Potluck

How to Recruit Younger Members for Your Club

From the Potluck guides library

The Lions Club had their officer election in March. Average member age: 68. Four people run everything — the same four people who have run everything for the past decade. When it came time to fill the treasurer seat, nobody raised their hand. The current treasurer has held the position for 11 years and threatens to quit every spring. This year, nobody called her bluff, because there was no one to hand it to.

That is not a recruitment problem. That is a survival problem.


Why Clubs Age Out (and Why "We've Always Done It This Way" Accelerates It)

Every club that is slowly graying out has a version of the same story.

The founding members built something real. They ran the fish fry, organized the chili cook-off, handed out scholarships. Over time, the structure calcified around the people who were already there — same meeting format, same meeting day, same expectations for how new members earn their place.

The club stopped being for new people and started being for the people already in it.
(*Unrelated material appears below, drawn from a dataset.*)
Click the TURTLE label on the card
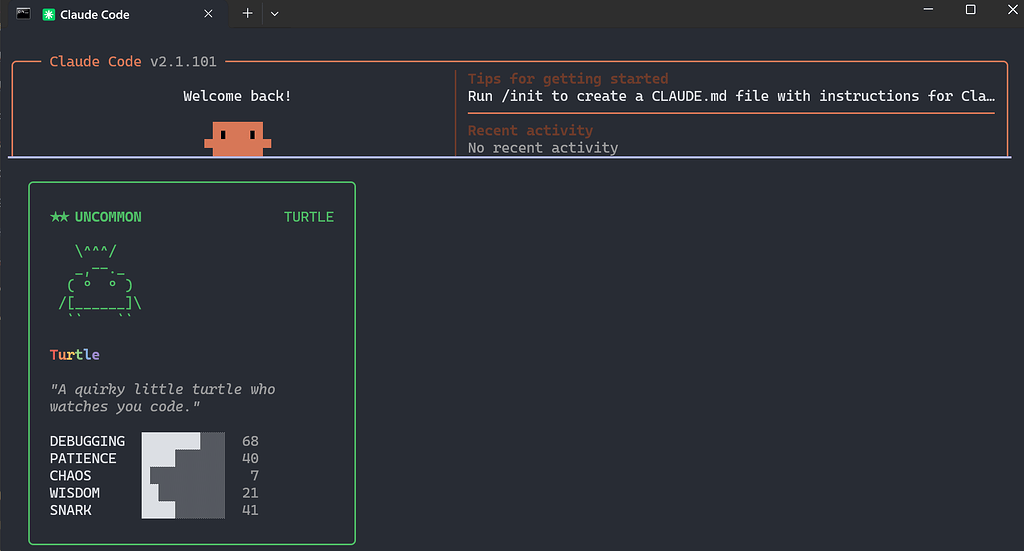The width and height of the screenshot is (1024, 551). pyautogui.click(x=309, y=217)
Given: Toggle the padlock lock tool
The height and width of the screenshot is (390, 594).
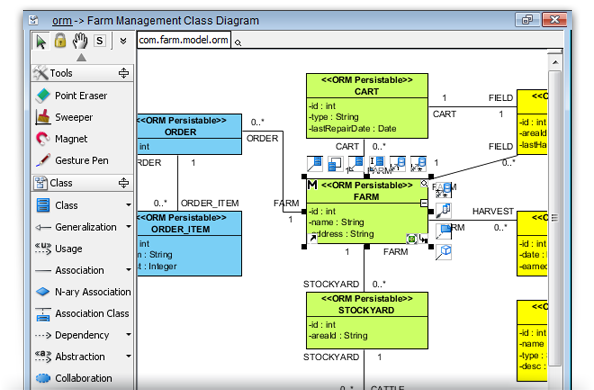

That shift is invisible from the inside. From the outside — from the perspective of a 34-year-old who might actually join — it looks like an organization that isn't going anywhere.

What accelerates it:

  • Monthly meetings that run 90 minutes and accomplish 20 minutes of actual work
  • A website or Facebook page that hasn't been touched in two years
  • An onboarding process that amounts to "show up, sit in the back, observe for a year"
  • No clear answer to "what would I actually do here?"

The clubs that recruit young members are not doing anything magical. They are just making it easier to say yes and harder to feel like an outsider.


What Younger Adults Actually Want from a Civic Club

It is not bingo night.

That is not a knock on bingo — bingo raises money and bingo nights have their place. But if the pitch to a 32-year-old soccer coach is "come to our Tuesday night meetings and help us run bingo," the answer is going to be no.

What people in their 30s and early 40s actually want from a volunteer organization:

  • A clear reason to show up. Not "community" in the abstract. A specific project, event, or goal they can point to and say: that's what I'm working on.
  • Flexibility. They have kids, jobs, and other commitments. They cannot commit to every Tuesday night for the rest of their lives. They can commit to helping with the annual car show. Let them start there.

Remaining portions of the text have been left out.